Extracted records:
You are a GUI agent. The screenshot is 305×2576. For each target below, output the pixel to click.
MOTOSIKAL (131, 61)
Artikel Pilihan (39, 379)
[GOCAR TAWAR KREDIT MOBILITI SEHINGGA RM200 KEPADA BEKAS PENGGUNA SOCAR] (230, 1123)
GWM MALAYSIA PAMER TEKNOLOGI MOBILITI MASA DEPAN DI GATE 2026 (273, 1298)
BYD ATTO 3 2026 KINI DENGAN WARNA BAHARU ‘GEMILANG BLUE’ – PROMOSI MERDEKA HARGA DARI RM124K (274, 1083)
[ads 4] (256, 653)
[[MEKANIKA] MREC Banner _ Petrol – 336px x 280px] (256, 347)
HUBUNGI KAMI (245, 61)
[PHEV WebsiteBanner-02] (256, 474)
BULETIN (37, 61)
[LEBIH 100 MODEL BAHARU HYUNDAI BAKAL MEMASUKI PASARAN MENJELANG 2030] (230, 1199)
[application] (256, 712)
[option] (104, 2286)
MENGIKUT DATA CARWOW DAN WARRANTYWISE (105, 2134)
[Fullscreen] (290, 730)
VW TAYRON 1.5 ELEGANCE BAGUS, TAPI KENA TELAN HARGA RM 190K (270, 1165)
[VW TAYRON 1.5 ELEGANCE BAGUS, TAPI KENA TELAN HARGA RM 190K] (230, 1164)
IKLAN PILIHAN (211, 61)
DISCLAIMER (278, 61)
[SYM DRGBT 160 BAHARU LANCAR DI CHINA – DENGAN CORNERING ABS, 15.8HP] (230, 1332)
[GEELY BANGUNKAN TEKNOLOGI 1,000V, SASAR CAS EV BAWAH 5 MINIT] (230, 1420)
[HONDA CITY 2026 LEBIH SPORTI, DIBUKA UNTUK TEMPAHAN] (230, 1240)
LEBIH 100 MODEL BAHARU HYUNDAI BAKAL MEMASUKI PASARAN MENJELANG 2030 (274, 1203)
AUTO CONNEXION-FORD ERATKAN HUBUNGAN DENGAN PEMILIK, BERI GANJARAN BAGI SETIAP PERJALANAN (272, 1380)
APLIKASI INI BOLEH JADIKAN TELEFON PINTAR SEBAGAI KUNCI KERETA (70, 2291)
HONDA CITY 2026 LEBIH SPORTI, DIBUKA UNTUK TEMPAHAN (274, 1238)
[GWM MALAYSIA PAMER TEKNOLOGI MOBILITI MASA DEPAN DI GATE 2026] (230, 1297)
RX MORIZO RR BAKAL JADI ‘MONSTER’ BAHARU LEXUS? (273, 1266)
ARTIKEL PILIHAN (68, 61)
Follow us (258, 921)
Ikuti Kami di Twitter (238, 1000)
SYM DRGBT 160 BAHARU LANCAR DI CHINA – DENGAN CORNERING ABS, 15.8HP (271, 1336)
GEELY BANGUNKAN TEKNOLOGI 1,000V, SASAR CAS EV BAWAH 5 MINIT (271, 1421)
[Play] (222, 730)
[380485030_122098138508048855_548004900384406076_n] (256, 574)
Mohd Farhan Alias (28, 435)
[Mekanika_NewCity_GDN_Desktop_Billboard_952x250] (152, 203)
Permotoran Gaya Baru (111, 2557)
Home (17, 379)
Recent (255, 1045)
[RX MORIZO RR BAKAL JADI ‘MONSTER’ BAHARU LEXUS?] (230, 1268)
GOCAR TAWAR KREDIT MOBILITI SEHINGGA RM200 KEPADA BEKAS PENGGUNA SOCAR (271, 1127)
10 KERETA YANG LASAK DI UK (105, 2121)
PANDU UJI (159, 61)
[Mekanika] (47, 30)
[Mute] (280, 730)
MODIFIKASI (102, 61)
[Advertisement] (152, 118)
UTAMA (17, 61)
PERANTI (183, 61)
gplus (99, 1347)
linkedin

§ **Assignment**: Reproduce every line above. Keep it exact.

§ **Solved problem**:
You are a GUI agent. The screenshot is 305×2576. For each target below, output the pixel to click.
MOTOSIKAL (131, 61)
Artikel Pilihan (39, 379)
[GOCAR TAWAR KREDIT MOBILITI SEHINGGA RM200 KEPADA BEKAS PENGGUNA SOCAR] (230, 1123)
GWM MALAYSIA PAMER TEKNOLOGI MOBILITI MASA DEPAN DI GATE 2026 (273, 1298)
BYD ATTO 3 2026 KINI DENGAN WARNA BAHARU ‘GEMILANG BLUE’ – PROMOSI MERDEKA HARGA DARI RM124K (274, 1083)
[ads 4] (256, 653)
[[MEKANIKA] MREC Banner _ Petrol – 336px x 280px] (256, 347)
HUBUNGI KAMI (245, 61)
[PHEV WebsiteBanner-02] (256, 474)
BULETIN (37, 61)
[LEBIH 100 MODEL BAHARU HYUNDAI BAKAL MEMASUKI PASARAN MENJELANG 2030] (230, 1199)
[application] (256, 712)
[option] (104, 2286)
MENGIKUT DATA CARWOW DAN WARRANTYWISE (105, 2134)
[Fullscreen] (290, 730)
VW TAYRON 1.5 ELEGANCE BAGUS, TAPI KENA TELAN HARGA RM 190K (270, 1165)
[VW TAYRON 1.5 ELEGANCE BAGUS, TAPI KENA TELAN HARGA RM 190K] (230, 1164)
IKLAN PILIHAN (211, 61)
DISCLAIMER (278, 61)
[SYM DRGBT 160 BAHARU LANCAR DI CHINA – DENGAN CORNERING ABS, 15.8HP] (230, 1332)
[GEELY BANGUNKAN TEKNOLOGI 1,000V, SASAR CAS EV BAWAH 5 MINIT] (230, 1420)
[HONDA CITY 2026 LEBIH SPORTI, DIBUKA UNTUK TEMPAHAN] (230, 1240)
LEBIH 100 MODEL BAHARU HYUNDAI BAKAL MEMASUKI PASARAN MENJELANG 2030 (274, 1203)
AUTO CONNEXION-FORD ERATKAN HUBUNGAN DENGAN PEMILIK, BERI GANJARAN BAGI SETIAP PERJALANAN (272, 1380)
APLIKASI INI BOLEH JADIKAN TELEFON PINTAR SEBAGAI KUNCI KERETA (70, 2291)
HONDA CITY 2026 LEBIH SPORTI, DIBUKA UNTUK TEMPAHAN (274, 1238)
[GWM MALAYSIA PAMER TEKNOLOGI MOBILITI MASA DEPAN DI GATE 2026] (230, 1297)
RX MORIZO RR BAKAL JADI ‘MONSTER’ BAHARU LEXUS? (273, 1266)
ARTIKEL PILIHAN (68, 61)
Follow us (258, 921)
Ikuti Kami di Twitter (238, 1000)
SYM DRGBT 160 BAHARU LANCAR DI CHINA – DENGAN CORNERING ABS, 15.8HP (271, 1336)
GEELY BANGUNKAN TEKNOLOGI 1,000V, SASAR CAS EV BAWAH 5 MINIT (271, 1421)
[Play] (222, 730)
[380485030_122098138508048855_548004900384406076_n] (256, 574)
Mohd Farhan Alias (28, 435)
[Mekanika_NewCity_GDN_Desktop_Billboard_952x250] (152, 203)
Permotoran Gaya Baru (111, 2557)
Home (17, 379)
Recent (255, 1045)
[RX MORIZO RR BAKAL JADI ‘MONSTER’ BAHARU LEXUS?] (230, 1268)
GOCAR TAWAR KREDIT MOBILITI SEHINGGA RM200 KEPADA BEKAS PENGGUNA SOCAR (271, 1127)
10 KERETA YANG LASAK DI UK (105, 2121)
PANDU UJI (159, 61)
[Mekanika] (47, 30)
[Mute] (280, 730)
MODIFIKASI (102, 61)
[Advertisement] (152, 118)
UTAMA (17, 61)
PERANTI (183, 61)
gplus (99, 1347)
linkedin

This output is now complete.